Multi-hop retrieval without a precomputed graph.

A full extracted graph is not the only way to traverse. The lighter pattern is an iterative retrieve–reason loop: retrieve for the current sub-question, let the model identify what is still missing, generate the next query from that gap, and repeat until the chain closes. The "graph" here is constructed on the fly, per query, by reasoning — nothing is built at index time.

# multihop/iterative.py
def multihop_answer(question, retrieve, llm, max_hops=4):
    facts, sub_q = [], question
    for hop in range(max_hops):
        ctx = retrieve(sub_q, k=5)         # flat vector search
        step = llm.reason(question, facts, ctx)
        facts += step.new_facts
        if step.is_sufficient:           # chain closed
            return llm.synthesize(question, facts)
        sub_q = step.next_query          # the next hop
    return llm.synthesize(question, facts)  # best effort

This buys most of the relational benefit with none of the index-time graph cost, at the price of higher query-time latency and token spend (several LLM round-trips per question). Use it when relational queries are a minority of traffic; a precomputed graph only earns its construction cost when traversal is the dominant workload. Knowledge-graph-backed retrieval more broadly — querying a curated KG you already maintain, or one materialised from structured records — sidesteps extraction entirely and is the cheapest option when the graph already exists.

STEP 4

The cost and staleness tax.

GraphRAG's power is bought at index time, and the bill is real. Extraction is one or more LLM calls per chunk, plus summarization per community and per hierarchy level — for a large corpus this is materially expensive, often orders of magnitude more than embedding the same text once. That cost is not paid once and forgotten.

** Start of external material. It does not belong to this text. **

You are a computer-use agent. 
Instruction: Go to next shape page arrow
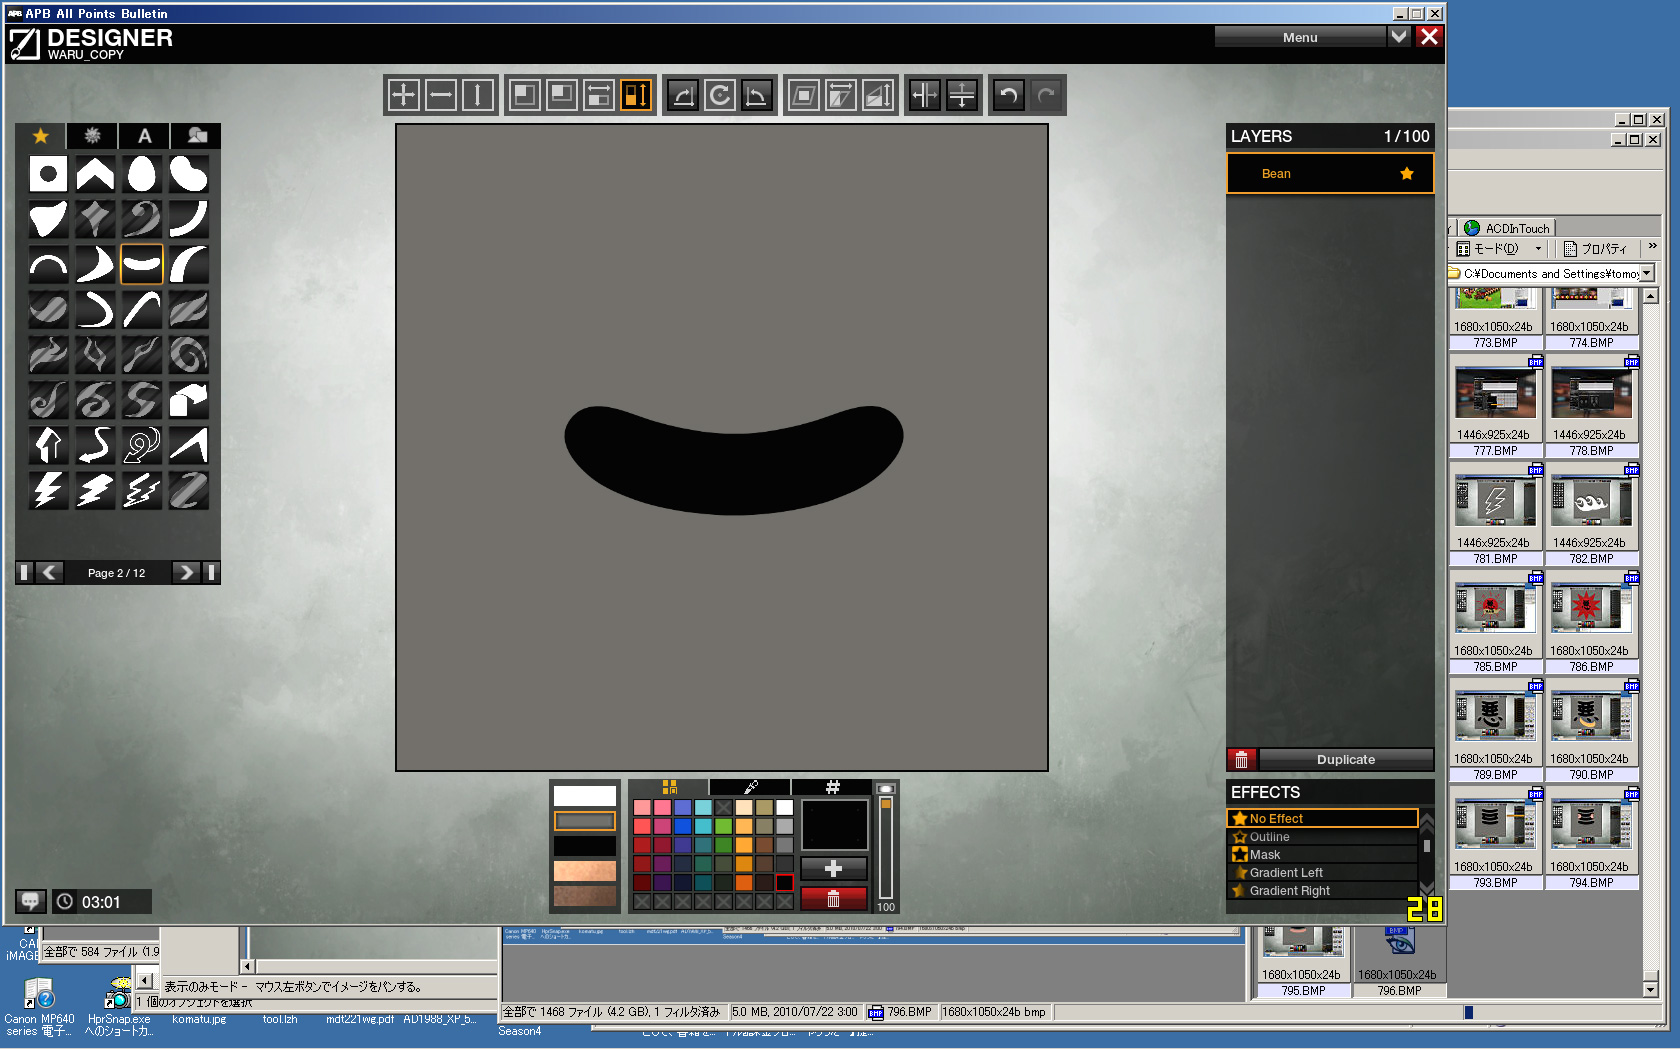[x=185, y=572]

Staleness is the under-discussed failure. Flat vector indexes accept an incremental upsert — new doc, new embeddings, done. A graph does not update locally: a single new document can introduce entities that re-shape community boundaries, which invalidates the summaries those communities feed. Corpora that change daily either pay continual re-extraction or serve answers from a graph that no longer matches the source. The maintenance cost, not the build cost, is what most teams underestimate.

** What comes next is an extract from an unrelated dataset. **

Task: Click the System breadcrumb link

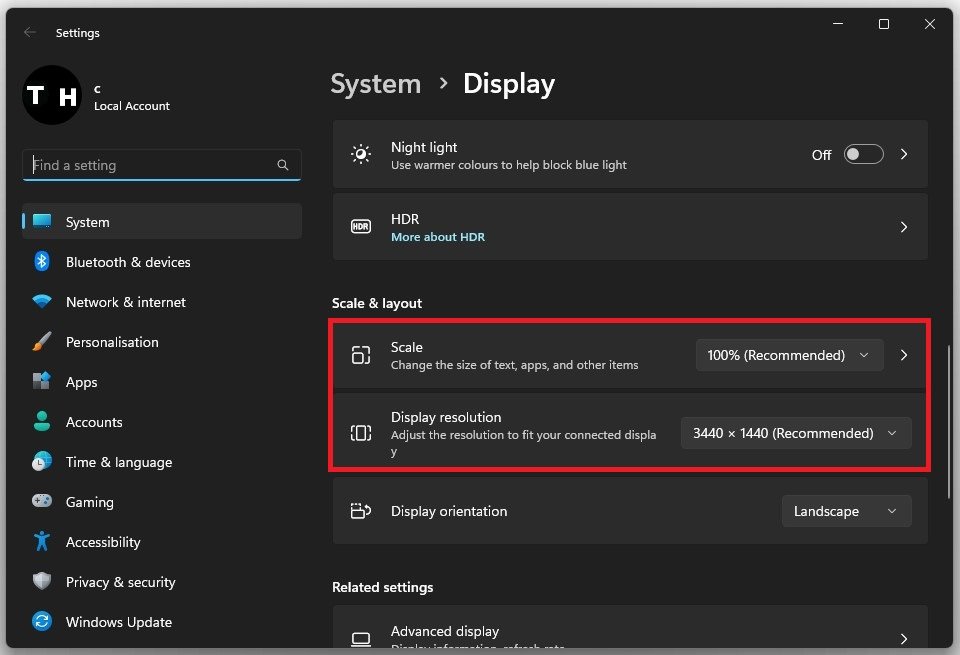Action: click(x=375, y=84)
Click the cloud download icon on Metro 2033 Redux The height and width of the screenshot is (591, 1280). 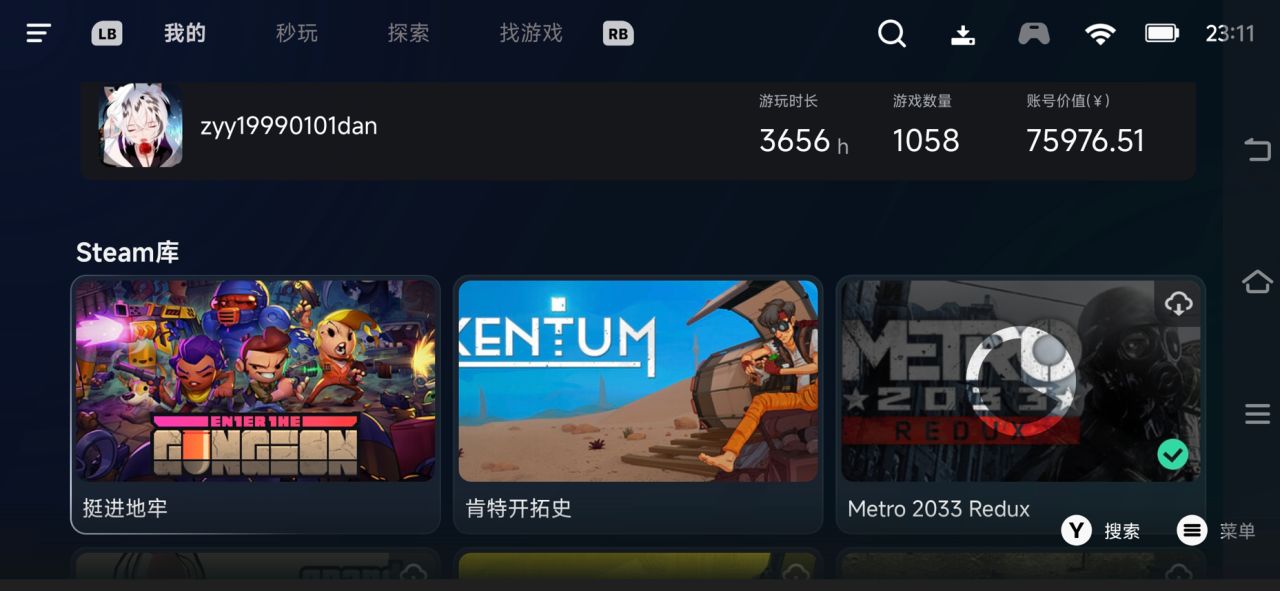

The payoff justifies the tax only under a specific profile: a corpus that is large (so themes are not skim-able), relationally dense (entities genuinely interconnect), and relatively stable (re-extraction is occasional, not continuous), serving a real share of global or multi-hop queries. Remove any one of those and the economics invert.

STEP 5

When NOT to use it, and the decision heuristic.

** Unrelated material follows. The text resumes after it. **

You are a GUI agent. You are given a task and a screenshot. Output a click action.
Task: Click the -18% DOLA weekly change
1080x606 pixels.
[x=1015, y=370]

Most question-answering over a collection of independent documents — product docs, a support knowledge base, policy PDFs — does not need a graph. The answers live in one or a few passages; flat hybrid retrieval with a reranker is faster, cheaper, trivially incremental, and just as accurate. Reaching for a graph because it sounds principled is the same premature-sophistication error called out in memory-stores: the graph is the highest-cost option and the one most often adopted before its cost is justified.

The crisp heuristic:

  • Flat RAG — the answer is contained in a small set of passages. The default. Do not move off it without evidence.
  • Iterative multi-hop (no precomputed graph) — some queries need traversal, but they are a minority and the corpus changes often. Pay the cost at query time, per question.
  • GraphRAG (precomputed graph) — global/thematic or dense multi-hop queries are a sustained share of traffic, the corpus is large and relatively stable, and you have measured that flat retrieval loses real accuracy on them.
  • Hybrid — the realistic production answer: route flat-answerable queries to the cheap path and only thematic/relational ones into the graph or the iterative loop. Most corpora that warrant a graph still answer the majority of questions without one.

Decide with a query-class audit, not intuition. Sample real queries, label each as passage-local, multi-hop, or thematic, and measure flat-RAG accuracy per class. If the passage-local class dominates and scores well — the common case — you do not need a graph. Build one only for the classes that demonstrably fail, and route everything else around it.